Stored data

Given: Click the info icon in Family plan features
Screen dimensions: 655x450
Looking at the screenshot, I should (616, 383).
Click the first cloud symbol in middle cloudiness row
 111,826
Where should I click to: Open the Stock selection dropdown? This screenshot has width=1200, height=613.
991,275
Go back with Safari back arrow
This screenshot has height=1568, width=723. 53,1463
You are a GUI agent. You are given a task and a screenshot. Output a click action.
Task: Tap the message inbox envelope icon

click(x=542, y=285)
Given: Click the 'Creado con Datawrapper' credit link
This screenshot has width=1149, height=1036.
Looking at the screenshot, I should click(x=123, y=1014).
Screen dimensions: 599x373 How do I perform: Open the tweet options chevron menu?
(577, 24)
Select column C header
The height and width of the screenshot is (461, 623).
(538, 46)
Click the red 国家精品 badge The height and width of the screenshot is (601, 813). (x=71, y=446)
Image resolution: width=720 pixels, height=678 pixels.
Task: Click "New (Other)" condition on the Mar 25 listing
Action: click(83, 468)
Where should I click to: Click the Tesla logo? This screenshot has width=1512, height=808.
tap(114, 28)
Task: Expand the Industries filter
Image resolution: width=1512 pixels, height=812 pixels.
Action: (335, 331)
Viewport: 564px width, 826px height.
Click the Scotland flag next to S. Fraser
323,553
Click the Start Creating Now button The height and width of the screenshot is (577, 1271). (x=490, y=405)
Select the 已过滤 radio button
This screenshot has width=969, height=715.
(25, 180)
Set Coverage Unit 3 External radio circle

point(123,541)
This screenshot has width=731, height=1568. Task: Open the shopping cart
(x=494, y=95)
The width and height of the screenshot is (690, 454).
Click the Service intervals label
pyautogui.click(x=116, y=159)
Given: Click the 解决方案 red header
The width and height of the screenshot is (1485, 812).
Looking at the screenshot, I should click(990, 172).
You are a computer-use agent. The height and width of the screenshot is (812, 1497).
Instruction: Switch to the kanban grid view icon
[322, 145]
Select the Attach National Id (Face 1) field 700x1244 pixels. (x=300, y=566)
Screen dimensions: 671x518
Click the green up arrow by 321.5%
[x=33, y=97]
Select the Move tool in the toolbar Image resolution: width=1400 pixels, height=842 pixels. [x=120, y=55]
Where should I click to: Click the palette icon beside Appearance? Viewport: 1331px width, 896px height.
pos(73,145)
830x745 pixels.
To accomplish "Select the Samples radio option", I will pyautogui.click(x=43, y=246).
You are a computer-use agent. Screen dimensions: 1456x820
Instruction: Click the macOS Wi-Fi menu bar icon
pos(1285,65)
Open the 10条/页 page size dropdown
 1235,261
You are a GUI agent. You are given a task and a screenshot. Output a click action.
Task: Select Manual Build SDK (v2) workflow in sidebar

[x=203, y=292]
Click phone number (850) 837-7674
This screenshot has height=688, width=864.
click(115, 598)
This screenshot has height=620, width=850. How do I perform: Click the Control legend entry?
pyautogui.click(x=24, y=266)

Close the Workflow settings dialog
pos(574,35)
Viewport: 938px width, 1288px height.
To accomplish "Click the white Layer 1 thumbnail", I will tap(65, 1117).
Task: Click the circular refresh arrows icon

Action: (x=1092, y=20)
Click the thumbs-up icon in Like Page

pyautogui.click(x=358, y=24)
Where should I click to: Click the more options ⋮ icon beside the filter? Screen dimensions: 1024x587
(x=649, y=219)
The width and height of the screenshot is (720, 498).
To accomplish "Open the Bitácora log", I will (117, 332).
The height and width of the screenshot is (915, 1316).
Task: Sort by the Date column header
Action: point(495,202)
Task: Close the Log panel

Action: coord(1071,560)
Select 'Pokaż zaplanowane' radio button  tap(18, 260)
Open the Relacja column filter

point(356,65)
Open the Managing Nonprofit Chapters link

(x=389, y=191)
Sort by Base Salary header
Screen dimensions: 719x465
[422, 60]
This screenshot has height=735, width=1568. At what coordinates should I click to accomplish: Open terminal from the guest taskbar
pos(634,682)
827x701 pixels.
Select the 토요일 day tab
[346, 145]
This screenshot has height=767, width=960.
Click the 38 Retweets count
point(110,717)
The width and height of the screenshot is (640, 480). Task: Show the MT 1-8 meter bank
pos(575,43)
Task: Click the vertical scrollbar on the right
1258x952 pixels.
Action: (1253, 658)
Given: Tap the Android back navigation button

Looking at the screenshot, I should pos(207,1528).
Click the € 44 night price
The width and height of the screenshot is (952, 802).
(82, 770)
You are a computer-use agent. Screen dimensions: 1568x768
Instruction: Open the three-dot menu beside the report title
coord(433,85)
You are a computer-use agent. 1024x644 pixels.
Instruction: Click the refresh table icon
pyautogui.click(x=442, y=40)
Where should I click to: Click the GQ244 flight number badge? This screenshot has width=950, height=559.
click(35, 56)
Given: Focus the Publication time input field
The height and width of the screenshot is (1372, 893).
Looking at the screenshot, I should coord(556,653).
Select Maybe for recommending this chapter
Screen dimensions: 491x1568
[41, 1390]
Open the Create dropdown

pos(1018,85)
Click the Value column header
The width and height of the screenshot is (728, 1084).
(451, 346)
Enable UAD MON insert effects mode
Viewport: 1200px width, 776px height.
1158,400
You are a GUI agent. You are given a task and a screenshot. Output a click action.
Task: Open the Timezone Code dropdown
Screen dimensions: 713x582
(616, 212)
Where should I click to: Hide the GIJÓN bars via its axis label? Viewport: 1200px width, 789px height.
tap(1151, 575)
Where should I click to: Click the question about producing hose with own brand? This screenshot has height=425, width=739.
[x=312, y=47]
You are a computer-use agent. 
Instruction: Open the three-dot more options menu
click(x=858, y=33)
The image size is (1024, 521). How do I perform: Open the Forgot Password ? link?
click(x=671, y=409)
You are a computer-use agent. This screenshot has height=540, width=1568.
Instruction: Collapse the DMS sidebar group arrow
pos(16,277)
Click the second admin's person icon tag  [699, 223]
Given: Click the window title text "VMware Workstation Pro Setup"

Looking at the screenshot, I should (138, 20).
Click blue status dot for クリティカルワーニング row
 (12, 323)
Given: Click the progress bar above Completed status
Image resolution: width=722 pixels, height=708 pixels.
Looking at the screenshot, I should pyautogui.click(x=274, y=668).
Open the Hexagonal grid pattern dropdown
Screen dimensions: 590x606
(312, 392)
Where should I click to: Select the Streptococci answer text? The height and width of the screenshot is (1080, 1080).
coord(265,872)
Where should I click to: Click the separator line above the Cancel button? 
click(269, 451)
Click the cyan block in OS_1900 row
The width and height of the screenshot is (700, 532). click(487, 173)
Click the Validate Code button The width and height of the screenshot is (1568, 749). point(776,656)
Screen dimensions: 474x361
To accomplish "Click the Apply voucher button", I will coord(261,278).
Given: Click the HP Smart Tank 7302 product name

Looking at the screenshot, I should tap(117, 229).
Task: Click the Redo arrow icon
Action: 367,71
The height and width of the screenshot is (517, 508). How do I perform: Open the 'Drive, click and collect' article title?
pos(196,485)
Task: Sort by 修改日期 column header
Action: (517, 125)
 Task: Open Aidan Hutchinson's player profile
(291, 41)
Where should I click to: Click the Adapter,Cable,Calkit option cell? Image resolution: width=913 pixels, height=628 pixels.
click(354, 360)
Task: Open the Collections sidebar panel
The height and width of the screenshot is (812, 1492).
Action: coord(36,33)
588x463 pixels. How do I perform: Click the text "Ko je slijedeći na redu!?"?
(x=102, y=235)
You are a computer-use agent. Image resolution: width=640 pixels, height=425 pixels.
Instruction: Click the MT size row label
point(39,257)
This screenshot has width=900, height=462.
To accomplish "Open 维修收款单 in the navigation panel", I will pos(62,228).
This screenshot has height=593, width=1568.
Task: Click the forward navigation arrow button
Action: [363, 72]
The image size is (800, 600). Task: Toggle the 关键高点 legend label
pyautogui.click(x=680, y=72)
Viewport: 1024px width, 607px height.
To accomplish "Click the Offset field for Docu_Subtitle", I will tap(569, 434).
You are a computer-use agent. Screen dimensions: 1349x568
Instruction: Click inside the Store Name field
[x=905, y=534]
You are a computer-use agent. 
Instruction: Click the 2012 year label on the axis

§ Exercise directions: Check every line of the records, and copy the ones that hold the word "computer".

§ Response below:
You are a computer-use agent. The height and width of the screenshot is (812, 1497).
You are a computer-use agent. Screen dimensions: 1456x820
You are a computer-use agent. Screen dimensions: 1568x768
You are a computer-use agent. 1024x644 pixels.
You are a computer-use agent. 
You are a computer-use agent. This screenshot has height=540, width=1568.
You are a computer-use agent. Image resolution: width=640 pixels, height=425 pixels.
You are a computer-use agent. Screen dimensions: 1349x568
You are a computer-use agent. 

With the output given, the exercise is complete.